You're right. We use Skype.
Skype has always had the reputation of being a rather pathetic IM service, and this doesn't seem to really be changing. I actually use it quite a bit (for calling at a certain area I frequent that doesn't get reception, but has WiFi available), not sure how much use it gets from people here. It's bad, and even the Stock Google Talk app in Android runs circles around it.
Voice Call Quality is decent, but it uses almost twice as much data as Google Talk Voice Chat (which translate to significantly higher battery usage). Google Talk has better Video Chat quality. If you use Google+ Hangouts (Group Video Chat) are free. Skype Charges $9.99 a month for that ($4.99 if you pay a year up front). It doesn't have an option to Auto-Start on device boot so unless you run the app you won't get Notifications for anything - This is true on both Windows 8 and Android, and I'd assume Windows Phone 8 as well (in order to get it to run in the background, you must first start them app and then home out of it). On Android, the app is killed in record time if you disable the background notification - at least on my phone (1GB RAM). File Transfer is beyond slow and I've had files get hung up for over a day until I cancelled the transfer.
The Facebook Chat in their Desktop app is almost unserviceable. Can't send messages to Offline or Mobile friends, which makes it useless as most people use FBC from their smartphones (most people I know, at least). All their desktop clients are AdWare, and are quite... abusive... about it (close an add in the buddy list, it will pop another one up almost immediately) and their UI design leaves much to be desired. Microsoft should immediately redesign the Skype Desktop (and RT) app to look exactly like Lync, IMO. They need to give more emphasis to VoIP/IM/Video Calling than Paid Services. It puts a lot of people off.

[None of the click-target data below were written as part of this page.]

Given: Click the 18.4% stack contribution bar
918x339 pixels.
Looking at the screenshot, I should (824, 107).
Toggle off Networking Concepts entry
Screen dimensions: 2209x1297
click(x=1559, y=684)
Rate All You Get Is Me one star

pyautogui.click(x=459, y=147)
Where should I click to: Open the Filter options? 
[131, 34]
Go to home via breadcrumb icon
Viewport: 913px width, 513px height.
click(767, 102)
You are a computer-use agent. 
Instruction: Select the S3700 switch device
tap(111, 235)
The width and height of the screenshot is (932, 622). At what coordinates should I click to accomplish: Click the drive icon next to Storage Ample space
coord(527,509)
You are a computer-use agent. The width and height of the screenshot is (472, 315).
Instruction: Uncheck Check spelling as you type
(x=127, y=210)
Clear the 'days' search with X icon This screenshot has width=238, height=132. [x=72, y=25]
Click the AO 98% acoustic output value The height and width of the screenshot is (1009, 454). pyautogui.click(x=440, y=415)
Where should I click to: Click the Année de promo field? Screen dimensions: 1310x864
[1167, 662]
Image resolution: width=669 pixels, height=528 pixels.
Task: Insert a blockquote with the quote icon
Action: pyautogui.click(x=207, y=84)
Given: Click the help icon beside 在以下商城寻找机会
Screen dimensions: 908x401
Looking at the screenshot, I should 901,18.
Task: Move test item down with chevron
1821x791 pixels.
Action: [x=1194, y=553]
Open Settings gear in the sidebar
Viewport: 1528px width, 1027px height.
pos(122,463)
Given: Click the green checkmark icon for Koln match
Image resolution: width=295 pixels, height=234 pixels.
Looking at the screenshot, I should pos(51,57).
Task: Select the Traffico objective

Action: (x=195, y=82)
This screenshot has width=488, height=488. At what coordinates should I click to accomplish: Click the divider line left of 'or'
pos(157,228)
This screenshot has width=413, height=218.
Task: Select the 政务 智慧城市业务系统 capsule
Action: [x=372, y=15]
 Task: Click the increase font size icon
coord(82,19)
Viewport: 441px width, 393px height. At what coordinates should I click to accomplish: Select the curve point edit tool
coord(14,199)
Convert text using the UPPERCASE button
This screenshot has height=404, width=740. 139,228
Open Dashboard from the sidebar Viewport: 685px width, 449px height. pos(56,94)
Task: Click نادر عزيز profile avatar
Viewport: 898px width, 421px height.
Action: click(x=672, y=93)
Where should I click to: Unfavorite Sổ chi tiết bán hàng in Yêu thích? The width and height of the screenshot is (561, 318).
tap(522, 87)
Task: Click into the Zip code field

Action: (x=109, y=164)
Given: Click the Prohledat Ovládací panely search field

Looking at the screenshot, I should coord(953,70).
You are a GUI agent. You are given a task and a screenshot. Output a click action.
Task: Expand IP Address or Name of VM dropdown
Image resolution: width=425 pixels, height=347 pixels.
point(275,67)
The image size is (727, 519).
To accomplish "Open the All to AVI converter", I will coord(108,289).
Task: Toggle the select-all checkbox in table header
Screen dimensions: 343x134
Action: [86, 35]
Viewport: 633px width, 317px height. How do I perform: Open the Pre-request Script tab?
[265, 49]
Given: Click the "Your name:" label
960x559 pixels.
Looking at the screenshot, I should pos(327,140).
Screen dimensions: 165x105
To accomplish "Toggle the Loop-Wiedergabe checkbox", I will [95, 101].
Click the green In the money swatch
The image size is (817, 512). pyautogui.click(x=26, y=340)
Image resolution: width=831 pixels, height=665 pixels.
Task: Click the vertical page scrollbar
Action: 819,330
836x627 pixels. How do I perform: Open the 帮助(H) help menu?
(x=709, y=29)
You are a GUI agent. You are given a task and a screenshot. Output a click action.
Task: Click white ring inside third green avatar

Also, a lot of people refuse to use Skype because it puts your User Name in a world-wide directory for everyone to see.
The only reason I see to use Skype at this point is to make cheap voice calls over a data connection when reception isn't there, and that's free if you rack up some Bing Rewards and use the Points to purchase some Skype Credits, assuming you aren't a heavy user (with Rollover Minutes, Unlimited Mobile to Mobile, and Share Everything plans here in the US almost everyone has Unlimited Minutes when reception is present).